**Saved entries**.
_ _ _ _ _ _ _
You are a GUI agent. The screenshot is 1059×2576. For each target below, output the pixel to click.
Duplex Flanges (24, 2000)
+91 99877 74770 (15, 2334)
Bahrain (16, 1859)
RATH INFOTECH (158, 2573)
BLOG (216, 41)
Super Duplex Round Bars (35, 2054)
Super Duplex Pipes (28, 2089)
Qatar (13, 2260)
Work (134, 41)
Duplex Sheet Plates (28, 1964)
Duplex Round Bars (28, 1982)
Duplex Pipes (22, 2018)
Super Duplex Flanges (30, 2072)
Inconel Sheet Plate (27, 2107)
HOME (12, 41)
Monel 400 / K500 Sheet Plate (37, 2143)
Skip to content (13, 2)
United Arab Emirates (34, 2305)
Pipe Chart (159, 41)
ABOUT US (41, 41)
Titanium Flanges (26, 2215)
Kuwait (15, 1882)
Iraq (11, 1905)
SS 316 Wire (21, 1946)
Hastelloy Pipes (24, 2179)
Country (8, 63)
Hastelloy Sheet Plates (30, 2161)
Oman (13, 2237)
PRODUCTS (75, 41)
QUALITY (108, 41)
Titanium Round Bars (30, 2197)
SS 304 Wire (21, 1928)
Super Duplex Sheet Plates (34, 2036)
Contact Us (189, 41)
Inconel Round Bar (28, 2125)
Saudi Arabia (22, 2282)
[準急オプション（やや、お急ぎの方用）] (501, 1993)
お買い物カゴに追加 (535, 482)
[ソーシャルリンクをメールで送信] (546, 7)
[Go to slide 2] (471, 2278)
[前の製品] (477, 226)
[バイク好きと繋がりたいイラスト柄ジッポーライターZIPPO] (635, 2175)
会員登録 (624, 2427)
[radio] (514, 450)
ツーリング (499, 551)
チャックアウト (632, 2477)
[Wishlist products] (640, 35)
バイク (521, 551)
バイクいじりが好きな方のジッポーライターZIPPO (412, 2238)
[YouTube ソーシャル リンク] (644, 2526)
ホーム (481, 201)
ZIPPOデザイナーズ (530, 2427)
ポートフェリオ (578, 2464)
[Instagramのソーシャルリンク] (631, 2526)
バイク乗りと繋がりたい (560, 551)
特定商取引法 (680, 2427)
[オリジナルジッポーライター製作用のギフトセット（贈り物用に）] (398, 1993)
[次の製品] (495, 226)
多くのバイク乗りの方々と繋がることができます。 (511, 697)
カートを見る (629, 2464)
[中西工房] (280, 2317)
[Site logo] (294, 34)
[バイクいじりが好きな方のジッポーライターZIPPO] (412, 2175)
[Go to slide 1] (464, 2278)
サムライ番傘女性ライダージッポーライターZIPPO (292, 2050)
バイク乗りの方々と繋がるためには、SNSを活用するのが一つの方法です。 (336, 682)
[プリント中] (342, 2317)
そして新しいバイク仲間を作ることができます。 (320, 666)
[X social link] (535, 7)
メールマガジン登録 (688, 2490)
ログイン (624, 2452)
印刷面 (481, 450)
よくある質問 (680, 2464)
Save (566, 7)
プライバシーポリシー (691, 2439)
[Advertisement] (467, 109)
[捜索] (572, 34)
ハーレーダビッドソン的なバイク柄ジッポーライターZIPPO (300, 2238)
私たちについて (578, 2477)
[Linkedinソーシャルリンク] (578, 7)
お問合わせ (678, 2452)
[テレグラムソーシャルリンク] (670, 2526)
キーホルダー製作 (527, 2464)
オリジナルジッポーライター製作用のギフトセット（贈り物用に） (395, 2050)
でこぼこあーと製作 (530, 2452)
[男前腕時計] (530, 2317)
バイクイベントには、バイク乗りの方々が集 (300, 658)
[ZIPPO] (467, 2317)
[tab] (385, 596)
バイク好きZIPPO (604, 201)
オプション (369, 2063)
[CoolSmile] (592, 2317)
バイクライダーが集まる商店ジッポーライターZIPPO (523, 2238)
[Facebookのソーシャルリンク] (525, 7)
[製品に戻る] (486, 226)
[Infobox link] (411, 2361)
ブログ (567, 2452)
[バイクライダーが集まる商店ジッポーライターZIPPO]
_ _ _ _ _ _ _
Each entry in the data must be copied exactly.

You are a GUI agent. The screenshot is 1059×2576. For each target below, output the pixel to click.
Duplex Flanges (24, 2000)
+91 99877 74770 (15, 2334)
Bahrain (16, 1859)
RATH INFOTECH (158, 2573)
BLOG (216, 41)
Super Duplex Round Bars (35, 2054)
Super Duplex Pipes (28, 2089)
Qatar (13, 2260)
Work (134, 41)
Duplex Sheet Plates (28, 1964)
Duplex Round Bars (28, 1982)
Duplex Pipes (22, 2018)
Super Duplex Flanges (30, 2072)
Inconel Sheet Plate (27, 2107)
HOME (12, 41)
Monel 400 / K500 Sheet Plate (37, 2143)
Skip to content (13, 2)
United Arab Emirates (34, 2305)
Pipe Chart (159, 41)
ABOUT US (41, 41)
Titanium Flanges (26, 2215)
Kuwait (15, 1882)
Iraq (11, 1905)
SS 316 Wire (21, 1946)
Hastelloy Pipes (24, 2179)
Country (8, 63)
Hastelloy Sheet Plates (30, 2161)
Oman (13, 2237)
PRODUCTS (75, 41)
QUALITY (108, 41)
Titanium Round Bars (30, 2197)
SS 304 Wire (21, 1928)
Super Duplex Sheet Plates (34, 2036)
Contact Us (189, 41)
Inconel Round Bar (28, 2125)
Saudi Arabia (22, 2282)
[準急オプション（やや、お急ぎの方用）] (501, 1993)
お買い物カゴに追加 (535, 482)
[ソーシャルリンクをメールで送信] (546, 7)
[Go to slide 2] (471, 2278)
[前の製品] (477, 226)
[バイク好きと繋がりたいイラスト柄ジッポーライターZIPPO] (635, 2175)
会員登録 (624, 2427)
[radio] (514, 450)
ツーリング (499, 551)
チャックアウト (632, 2477)
[Wishlist products] (640, 35)
バイク (521, 551)
バイクいじりが好きな方のジッポーライターZIPPO (412, 2238)
[YouTube ソーシャル リンク] (644, 2526)
ホーム (481, 201)
ZIPPOデザイナーズ (530, 2427)
ポートフェリオ (578, 2464)
[Instagramのソーシャルリンク] (631, 2526)
バイク乗りと繋がりたい (560, 551)
特定商取引法 (680, 2427)
[オリジナルジッポーライター製作用のギフトセット（贈り物用に）] (398, 1993)
[次の製品] (495, 226)
多くのバイク乗りの方々と繋がることができます。 (511, 697)
カートを見る (629, 2464)
[中西工房] (280, 2317)
[Site logo] (294, 34)
[バイクいじりが好きな方のジッポーライターZIPPO] (412, 2175)
[Go to slide 1] (464, 2278)
サムライ番傘女性ライダージッポーライターZIPPO (292, 2050)
バイク乗りの方々と繋がるためには、SNSを活用するのが一つの方法です。 (336, 682)
[プリント中] (342, 2317)
そして新しいバイク仲間を作ることができます。 (320, 666)
[X social link] (535, 7)
メールマガジン登録 (688, 2490)
ログイン (624, 2452)
印刷面 (481, 450)
よくある質問 (680, 2464)
Save (566, 7)
プライバシーポリシー (691, 2439)
[Advertisement] (467, 109)
[捜索] (572, 34)
ハーレーダビッドソン的なバイク柄ジッポーライターZIPPO (300, 2238)
私たちについて (578, 2477)
[Linkedinソーシャルリンク] (578, 7)
お問合わせ (678, 2452)
[テレグラムソーシャルリンク] (670, 2526)
キーホルダー製作 (527, 2464)
オリジナルジッポーライター製作用のギフトセット（贈り物用に） (395, 2050)
でこぼこあーと製作 (530, 2452)
[男前腕時計] (530, 2317)
バイクイベントには、バイク乗りの方々が集 (300, 658)
[ZIPPO] (467, 2317)
[tab] (385, 596)
バイク好きZIPPO (604, 201)
オプション (369, 2063)
[CoolSmile] (592, 2317)
バイクライダーが集まる商店ジッポーライターZIPPO (523, 2238)
[Facebookのソーシャルリンク] (525, 7)
[製品に戻る] (486, 226)
[Infobox link] (411, 2361)
ブログ (567, 2452)
[バイクライダーが集まる商店ジッポーライターZIPPO]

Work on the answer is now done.